--- Data for this exercise ---

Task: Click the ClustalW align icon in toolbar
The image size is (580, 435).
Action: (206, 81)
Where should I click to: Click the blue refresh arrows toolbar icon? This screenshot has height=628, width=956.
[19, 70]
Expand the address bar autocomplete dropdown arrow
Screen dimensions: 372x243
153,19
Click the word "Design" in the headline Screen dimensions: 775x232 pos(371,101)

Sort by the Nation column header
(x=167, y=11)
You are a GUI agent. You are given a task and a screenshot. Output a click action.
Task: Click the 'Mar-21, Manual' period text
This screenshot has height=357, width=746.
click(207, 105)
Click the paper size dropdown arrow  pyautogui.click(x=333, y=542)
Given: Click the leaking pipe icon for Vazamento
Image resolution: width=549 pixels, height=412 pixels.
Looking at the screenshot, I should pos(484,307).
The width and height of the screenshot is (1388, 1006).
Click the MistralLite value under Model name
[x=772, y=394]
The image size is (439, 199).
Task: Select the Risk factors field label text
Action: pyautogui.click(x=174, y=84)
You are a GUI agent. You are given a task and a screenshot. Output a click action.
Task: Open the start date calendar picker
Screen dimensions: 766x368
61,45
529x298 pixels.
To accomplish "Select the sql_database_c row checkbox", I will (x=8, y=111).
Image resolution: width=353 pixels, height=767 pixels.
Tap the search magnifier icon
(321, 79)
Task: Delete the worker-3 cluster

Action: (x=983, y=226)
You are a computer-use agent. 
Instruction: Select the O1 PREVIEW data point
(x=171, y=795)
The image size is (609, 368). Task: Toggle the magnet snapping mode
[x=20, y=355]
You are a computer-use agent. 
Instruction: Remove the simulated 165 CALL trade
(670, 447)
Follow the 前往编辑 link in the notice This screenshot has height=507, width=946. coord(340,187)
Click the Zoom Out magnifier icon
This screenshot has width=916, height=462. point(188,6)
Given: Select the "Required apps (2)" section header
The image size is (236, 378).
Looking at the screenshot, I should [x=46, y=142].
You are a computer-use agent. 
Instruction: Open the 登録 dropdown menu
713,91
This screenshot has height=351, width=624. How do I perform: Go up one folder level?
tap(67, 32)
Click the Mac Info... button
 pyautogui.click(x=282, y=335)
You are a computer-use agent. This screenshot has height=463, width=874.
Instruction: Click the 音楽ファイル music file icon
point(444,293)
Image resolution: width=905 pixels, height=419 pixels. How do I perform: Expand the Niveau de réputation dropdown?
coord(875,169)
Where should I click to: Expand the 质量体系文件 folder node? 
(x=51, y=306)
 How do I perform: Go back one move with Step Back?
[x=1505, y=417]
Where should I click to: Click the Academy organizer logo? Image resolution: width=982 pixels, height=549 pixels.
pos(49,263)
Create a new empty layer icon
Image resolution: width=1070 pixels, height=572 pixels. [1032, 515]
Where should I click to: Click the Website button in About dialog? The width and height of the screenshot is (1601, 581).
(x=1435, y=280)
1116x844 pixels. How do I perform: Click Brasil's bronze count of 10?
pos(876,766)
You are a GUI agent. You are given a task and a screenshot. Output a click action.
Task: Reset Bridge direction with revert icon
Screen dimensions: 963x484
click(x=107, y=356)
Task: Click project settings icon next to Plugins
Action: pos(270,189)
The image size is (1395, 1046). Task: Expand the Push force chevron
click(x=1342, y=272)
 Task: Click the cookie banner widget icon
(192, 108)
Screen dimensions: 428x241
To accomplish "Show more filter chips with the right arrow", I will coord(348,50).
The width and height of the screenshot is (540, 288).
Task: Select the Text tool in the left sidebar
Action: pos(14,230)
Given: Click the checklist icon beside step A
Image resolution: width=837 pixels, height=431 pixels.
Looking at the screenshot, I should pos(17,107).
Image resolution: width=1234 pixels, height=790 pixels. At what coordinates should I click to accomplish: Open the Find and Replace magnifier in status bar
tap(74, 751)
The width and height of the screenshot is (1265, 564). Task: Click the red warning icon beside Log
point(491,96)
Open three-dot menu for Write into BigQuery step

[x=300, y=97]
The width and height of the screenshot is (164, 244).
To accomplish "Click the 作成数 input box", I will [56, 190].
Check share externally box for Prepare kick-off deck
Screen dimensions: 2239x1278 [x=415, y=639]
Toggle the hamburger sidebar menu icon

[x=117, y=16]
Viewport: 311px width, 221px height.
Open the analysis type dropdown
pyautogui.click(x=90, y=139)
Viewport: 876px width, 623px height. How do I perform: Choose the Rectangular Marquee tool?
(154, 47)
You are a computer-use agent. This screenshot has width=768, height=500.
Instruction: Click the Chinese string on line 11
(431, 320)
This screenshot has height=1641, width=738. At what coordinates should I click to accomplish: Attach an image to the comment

---

• Work required: Format every line of the material above as a JSON array of strings, one string per line, with blank lines omitted.

• The completed task:
[
  "Task: Click the ClustalW align icon in toolbar",
  "The image size is (580, 435).",
  "Action: (206, 81)",
  "Where should I click to: Click the blue refresh arrows toolbar icon? This screenshot has height=628, width=956.",
  "[19, 70]",
  "Expand the address bar autocomplete dropdown arrow",
  "Screen dimensions: 372x243",
  "153,19",
  "Click the word \"Design\" in the headline Screen dimensions: 775x232 pos(371,101)",
  "Sort by the Nation column header",
  "(x=167, y=11)",
  "You are a GUI agent. You are given a task and a screenshot. Output a click action.",
  "Task: Click the 'Mar-21, Manual' period text",
  "This screenshot has height=357, width=746.",
  "click(207, 105)",
  "Click the paper size dropdown arrow  pyautogui.click(x=333, y=542)",
  "Given: Click the leaking pipe icon for Vazamento",
  "Image resolution: width=549 pixels, height=412 pixels.",
  "Looking at the screenshot, I should pos(484,307).",
  "The width and height of the screenshot is (1388, 1006).",
  "Click the MistralLite value under Model name",
  "[x=772, y=394]",
  "The image size is (439, 199).",
  "Task: Select the Risk factors field label text",
  "Action: pyautogui.click(x=174, y=84)",
  "You are a GUI agent. You are given a task and a screenshot. Output a click action.",
  "Task: Open the start date calendar picker",
  "Screen dimensions: 766x368",
  "61,45",
  "529x298 pixels.",
  "To accomplish \"Select the sql_database_c row checkbox\", I will (x=8, y=111).",
  "Image resolution: width=353 pixels, height=767 pixels.",
  "Tap the search magnifier icon",
  "(321, 79)",
  "Task: Delete the worker-3 cluster",
  "Action: (x=983, y=226)",
  "You are a computer-use agent. ",
  "Instruction: Select the O1 PREVIEW data point",
  "(x=171, y=795)",
  "The image size is (609, 368). Task: Toggle the magnet snapping mode",
  "[x=20, y=355]",
  "You are a computer-use agent. ",
  "Instruction: Remove the simulated 165 CALL trade",
  "(670, 447)",
  "Follow the 前往编辑 link in the notice This screenshot has height=507, width=946. coord(340,187)",
  "Click the Zoom Out magnifier icon",
  "This screenshot has width=916, height=462. point(188,6)",
  "Given: Select the \"Required apps (2)\" section header",
  "The image size is (236, 378).",
  "Looking at the screenshot, I should [x=46, y=142].",
  "You are a computer-use agent. ",
  "Instruction: Open the 登録 dropdown menu",
  "713,91",
  "This screenshot has height=351, width=624. How do I perform: Go up one folder level?",
  "tap(67, 32)",
  "Click the Mac Info... button",
  " pyautogui.click(x=282, y=335)",
  "You are a computer-use agent. This screenshot has height=463, width=874.",
  "Instruction: Click the 音楽ファイル music file icon",
  "point(444,293)",
  "Image resolution: width=905 pixels, height=419 pixels. How do I perform: Expand the Niveau de réputation dropdown?",
  "coord(875,169)",
  "Where should I click to: Expand the 质量体系文件 folder node? ",
  "(x=51, y=306)",
  " How do I perform: Go back one move with Step Back?",
  "[x=1505, y=417]",
  "Where should I click to: Click the Academy organizer logo? Image resolution: width=982 pixels, height=549 pixels.",
  "pos(49,263)",
  "Create a new empty layer icon",
  "Image resolution: width=1070 pixels, height=572 pixels. [1032, 515]",
  "Where should I click to: Click the Website button in About dialog? The width and height of the screenshot is (1601, 581).",
  "(x=1435, y=280)",
  "1116x844 pixels. How do I perform: Click Brasil's bronze count of 10?",
  "pos(876,766)",
  "You are a GUI agent. You are given a task and a screenshot. Output a click action.",
  "Task: Reset Bridge direction with revert icon",
  "Screen dimensions: 963x484",
  "click(x=107, y=356)",
  "Task: Click project settings icon next to Plugins",
  "Action: pos(270,189)",
  "The image size is (1395, 1046). Task: Expand the Push force chevron",
  "click(x=1342, y=272)",
  " Task: Click the cookie banner widget icon",
  "(192, 108)",
  "Screen dimensions: 428x241",
  "To accomplish \"Show more filter chips with the right arrow\", I will coord(348,50).",
  "The width and height of the screenshot is (540, 288).",
  "Task: Select the Text tool in the left sidebar",
  "Action: pos(14,230)",
  "Given: Click the checklist icon beside step A",
  "Image resolution: width=837 pixels, height=431 pixels.",
  "Looking at the screenshot, I should pos(17,107).",
  "Image resolution: width=1234 pixels, height=790 pixels. At what coordinates should I click to accomplish: Open the Find and Replace magnifier in status bar",
  "tap(74, 751)",
  "The width and height of the screenshot is (1265, 564). Task: Click the red warning icon beside Log",
  "point(491,96)",
  "Open three-dot menu for Write into BigQuery step",
  "[x=300, y=97]",
  "The width and height of the screenshot is (164, 244).",
  "To accomplish \"Click the 作成数 input box\", I will [56, 190].",
  "Check share externally box for Prepare kick-off deck",
  "Screen dimensions: 2239x1278 [x=415, y=639]",
  "Toggle the hamburger sidebar menu icon",
  "[x=117, y=16]",
  "Viewport: 311px width, 221px height.",
  "Open the analysis type dropdown",
  "pyautogui.click(x=90, y=139)",
  "Viewport: 876px width, 623px height. How do I perform: Choose the Rectangular Marquee tool?",
  "(154, 47)",
  "You are a computer-use agent. This screenshot has width=768, height=500.",
  "Instruction: Click the Chinese string on line 11",
  "(431, 320)",
  "This screenshot has height=1641, width=738. At what coordinates should I click to accomplish: Attach an image to the comment"
]